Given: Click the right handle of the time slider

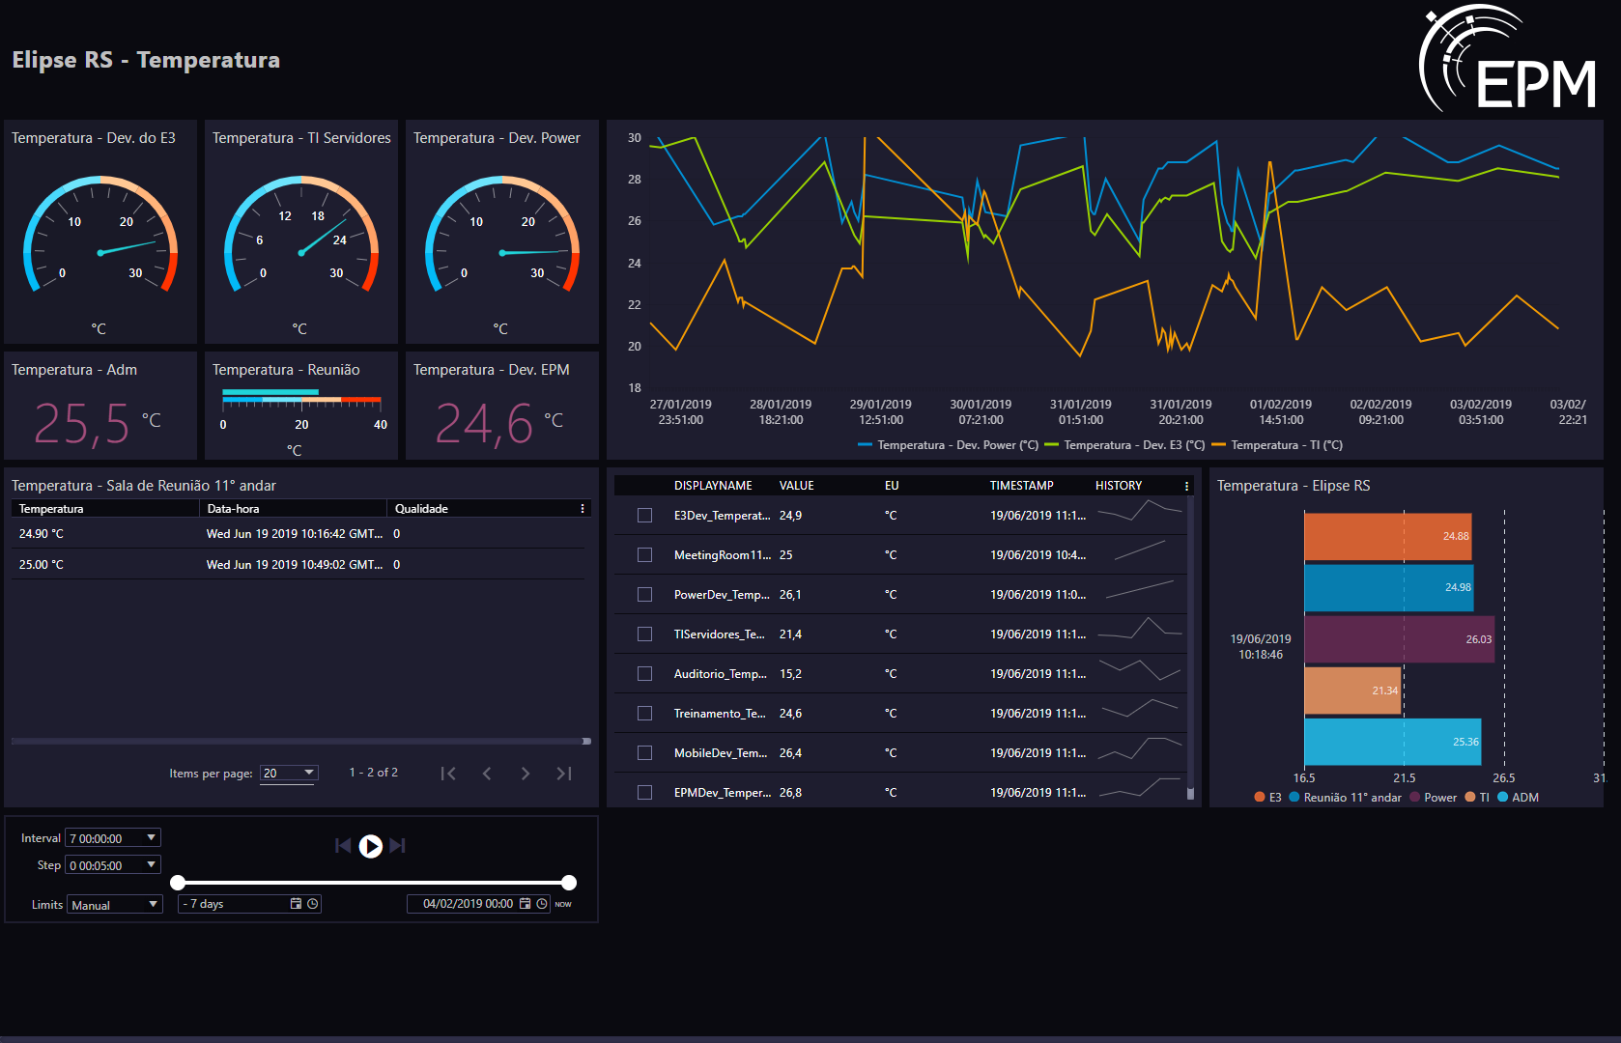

○ ○ ○ ○

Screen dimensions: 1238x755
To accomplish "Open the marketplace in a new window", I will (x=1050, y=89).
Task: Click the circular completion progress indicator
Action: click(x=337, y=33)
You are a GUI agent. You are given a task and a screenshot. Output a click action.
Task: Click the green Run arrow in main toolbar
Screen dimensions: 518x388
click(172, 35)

○ ○ ○ ○

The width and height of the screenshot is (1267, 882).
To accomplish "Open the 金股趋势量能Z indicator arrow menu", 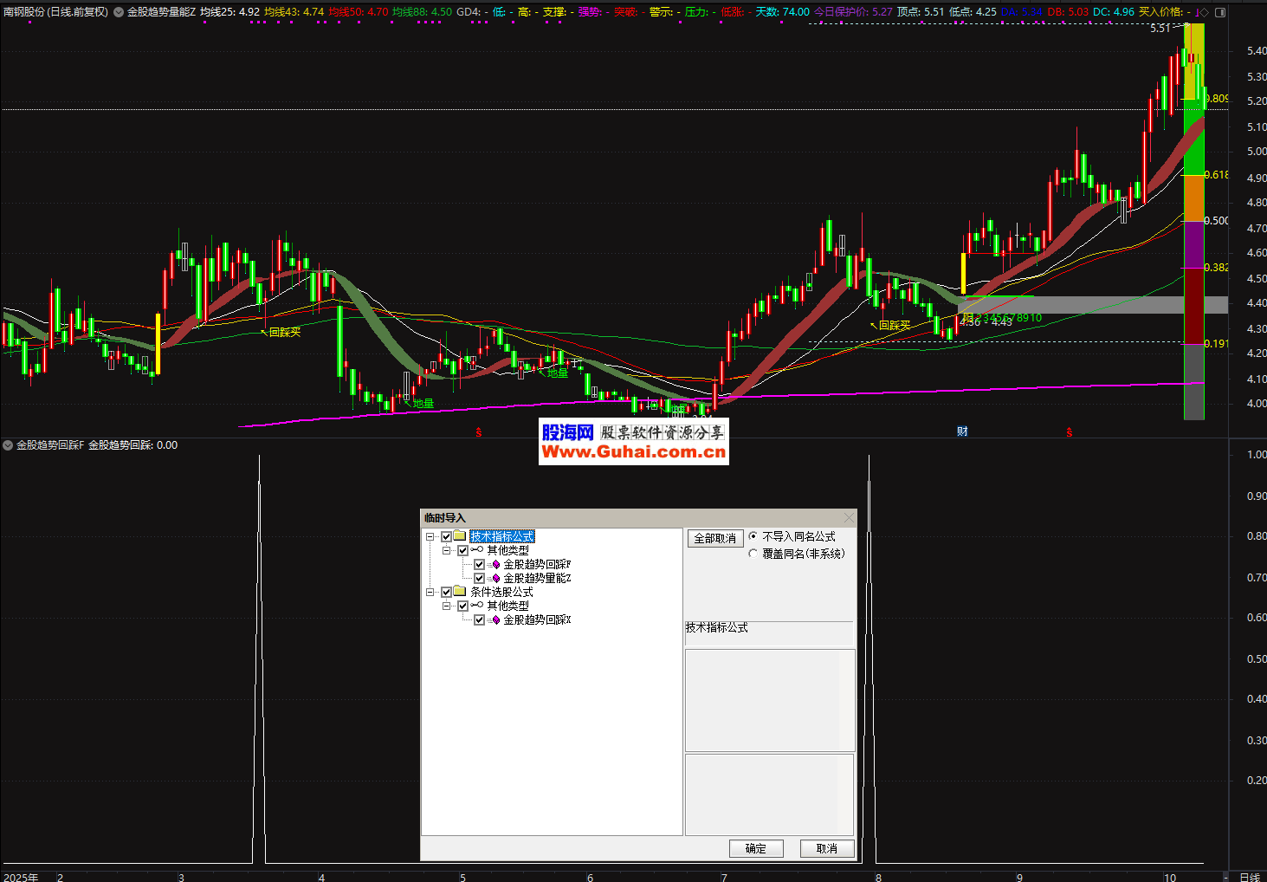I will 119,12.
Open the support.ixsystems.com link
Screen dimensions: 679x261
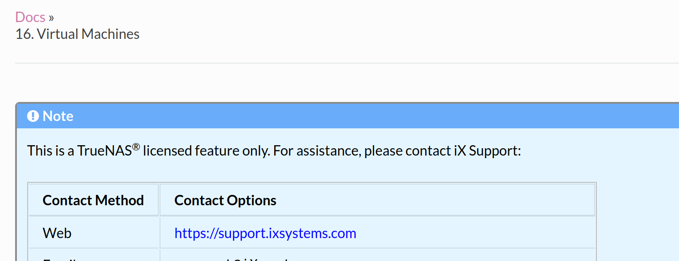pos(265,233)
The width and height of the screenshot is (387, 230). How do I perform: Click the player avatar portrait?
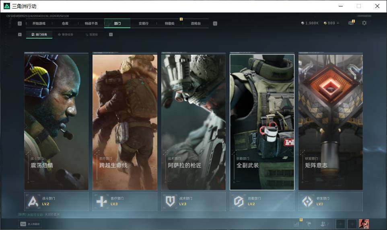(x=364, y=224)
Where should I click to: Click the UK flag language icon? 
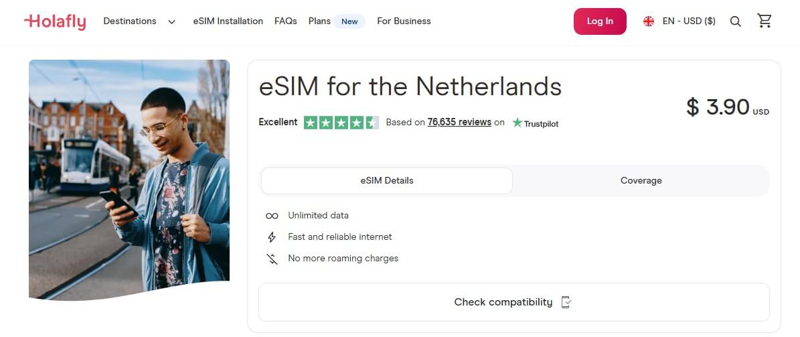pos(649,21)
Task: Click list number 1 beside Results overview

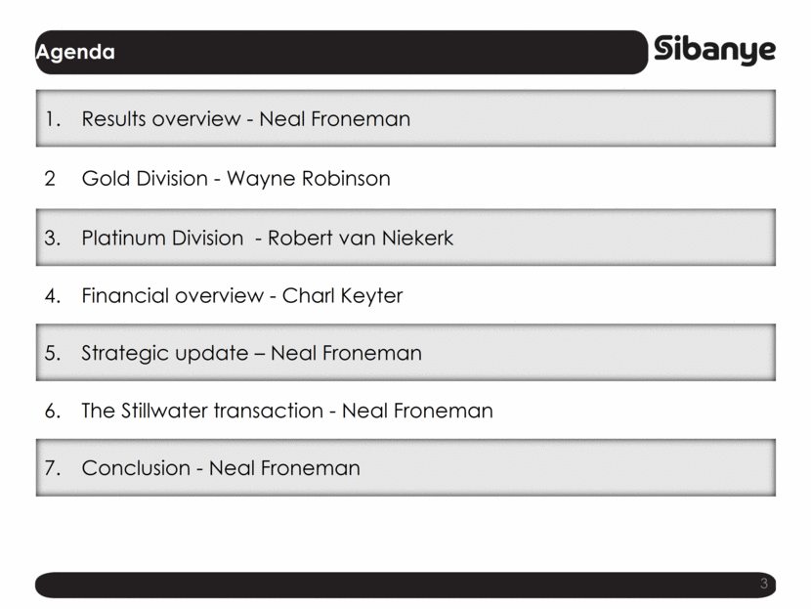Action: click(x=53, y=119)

○ ○ ○ ○

• _Task description_: In the data, replace "avatar" with "profile" and give again the lines from the line containing "The width and height of the screenshot is (387, 230)." up to and including the line containing "Action: click(x=53, y=119)", with everything else unchanged. Leave the pictures out of your answer.

• _Response to the exercise_:
The width and height of the screenshot is (387, 230). How do I perform: Click the player profile portrait?
(x=364, y=224)
Where should I click to: Click the UK flag language icon? 
pos(649,21)
Task: Click list number 1 beside Results overview

Action: click(x=53, y=119)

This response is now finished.